THE ROYAL Shakespeare Company's "Much Ado About Nothing" is crisp, clear and comic, from the cheery chiming of hundreds of tiny bells that herald the play to the exuberance of the company curtain call.
Though this is by no means a daring or adventurous staging, director Terry Hands reminds us again of how contemporary Shakespeare's themes remain, while keeping the play within an orthodox structure. No revelations here, then, but beauty and pleasure abound. And, allowed ample room to create what seem to be highly personal readings, the RSC troupe frees and amplifies all the meanings imprisoned on the pages.
"Much Ado" is Shakespeare's usual knot of plots, this time concerning two confused love affairs further mangled by a nest of villains. The romance between Count Claudio and the falsely besmirched maiden Hero is strongly played by Christopher Bowen and Clare Byam Shaw. Don John, the wicked bastard brother who messes things up for the joy of evil, is eyebrow-arching, mustache-twirling perfect as played by John Carlisle, and Christopher Benjamin is very funny as the bumbling constable Dogberry, who inadvertently rights Don John's wrongs.
But the play rightfully belongs to those bellicose bookends Benedick and Beatrice, who value their self-protective wit above all else.

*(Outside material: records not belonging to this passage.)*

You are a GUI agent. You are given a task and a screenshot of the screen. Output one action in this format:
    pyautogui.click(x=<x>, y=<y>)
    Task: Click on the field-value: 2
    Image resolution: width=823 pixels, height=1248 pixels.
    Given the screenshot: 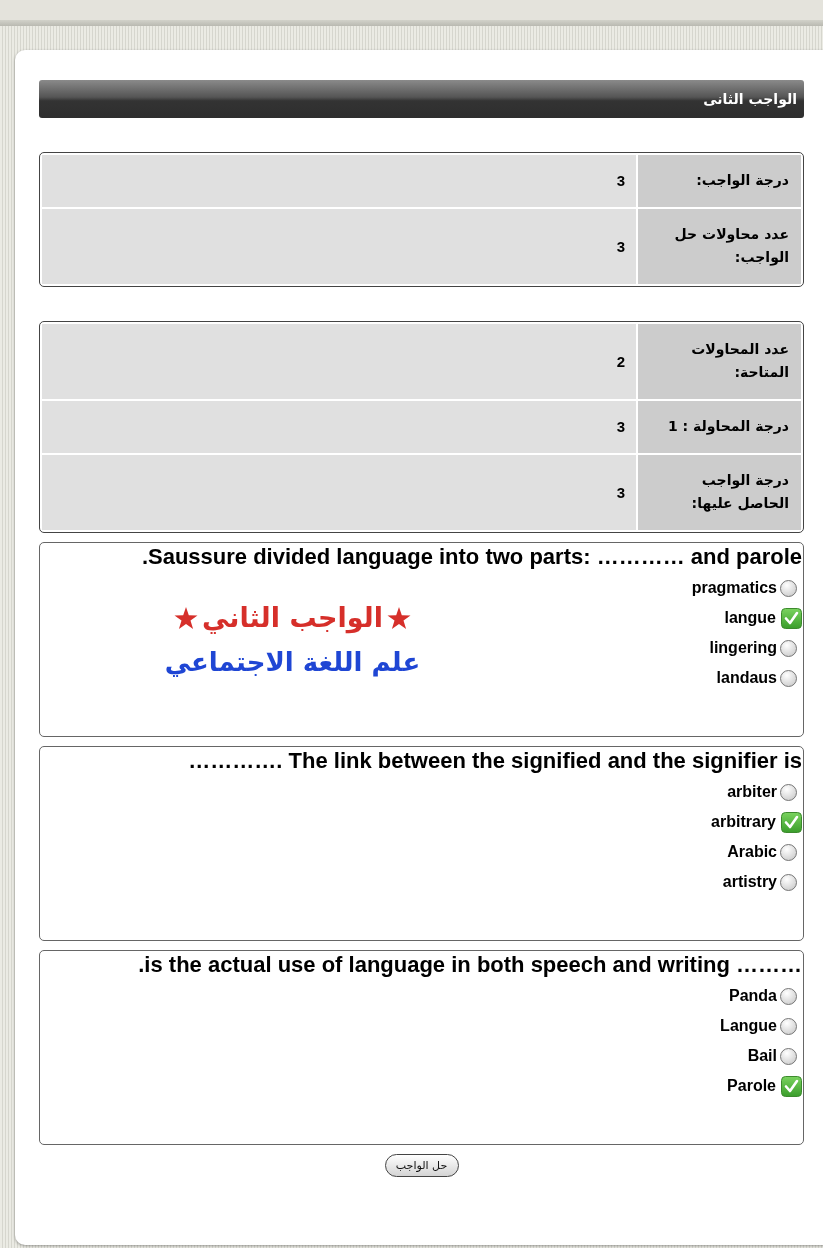 What is the action you would take?
    pyautogui.click(x=339, y=362)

As the sparring would-be lovers, the cuddly, slightly befuddled Derek Jacobi and nimble, sharp-witted Sinead Cusack put distinctly individual spins on the roles.
Trying in vain to ignore the fact that the entire world is marrying around them, B&B play an adult variation on the perennial juvenile sport -- teasing each other in place of affection, with sarcasm as shield and sword.
Are "quips and sentences and paper bullets of the brain" enough for a man? asks Benedick. "No," he decides with mock altruism, "the world must be peopled." So, despite his often lyrical better judgment, Benedick's wit is inevitably clouded by love (abetted by scheming friends). Jacobi's halting, hesitant surrender to emotion is hilarious. All ends well, of course, but the final scene indicates that a lifetime of sublime arguments await this couple.
Also noteworthy among an entirely fine cast is Robert Craig, who, as Balthasar, illuminates Shakespeare's songs from within with his heartrending tenor.
Above all, this "Much Ado" is beautiful to behold, and Ralph Koltai and Terry Hands, who, respectively, designed the quietly beautiful settings and artful lighting, deserve equal billing with the actors. Mirrored in the depths of the black reflective stage, actors wander among trees rendered like Chinese paintings, through pools of moonlight and dappled shade.
MUCH ADO ABOUT NOTHING -- At the Kennedy Center Opera House through February 14.